Ductile Mode Cutting of Glass

  • Kui LiuEmail author
  • Hao Wang
  • Xinquan Zhang
Part of the Springer Series in Advanced Manufacturing book series (SSAM)


Recently, the industrial application of glass has increased enormously because of its excellent and unique mechanical, physical, chemical and optical properties. However, machining of glass is still a major problem for the manufacturing industry since it is very brittle and high hardness. In this chapter, grooving and cutting tests of soda-lime glass are conducted to evaluate its cutting performance using an ultra-precision lathe with a single crystal diamond tool. The machined workpiece surface topography, chip formation and surface roughness are examined using a SEM, AFM and white light interferometer.

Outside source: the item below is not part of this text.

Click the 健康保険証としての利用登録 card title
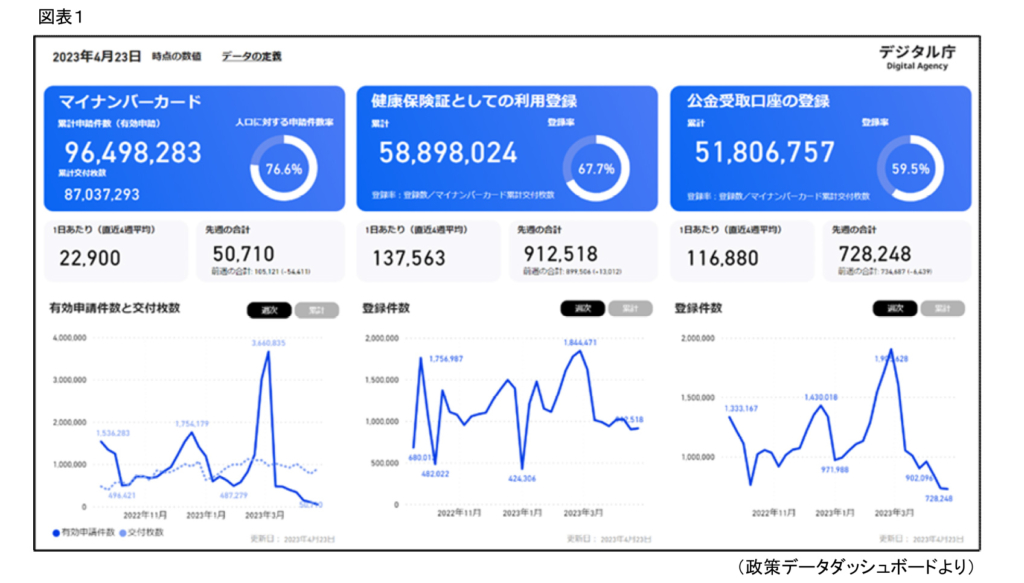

Tool wear is measured using OMIS. Experimental results indicate that ductile mode cutting of soda-lime glass is achieved when the undeformed chip thickness being less than a critical value. Ultrasonic vibration assisted cutting is employed to improve ductile mode cutting performance of soda-lime glass. Continuous layer chip and smooth surface are obtained in ultrasonic vibration assisted cutting of soda-lime glass, which largely improve its machinability in ductile mode cutting. But extremely short tool life is the main constrain for realizing the ultrasonic vibration assisted ductile mode cutting of glass in industry.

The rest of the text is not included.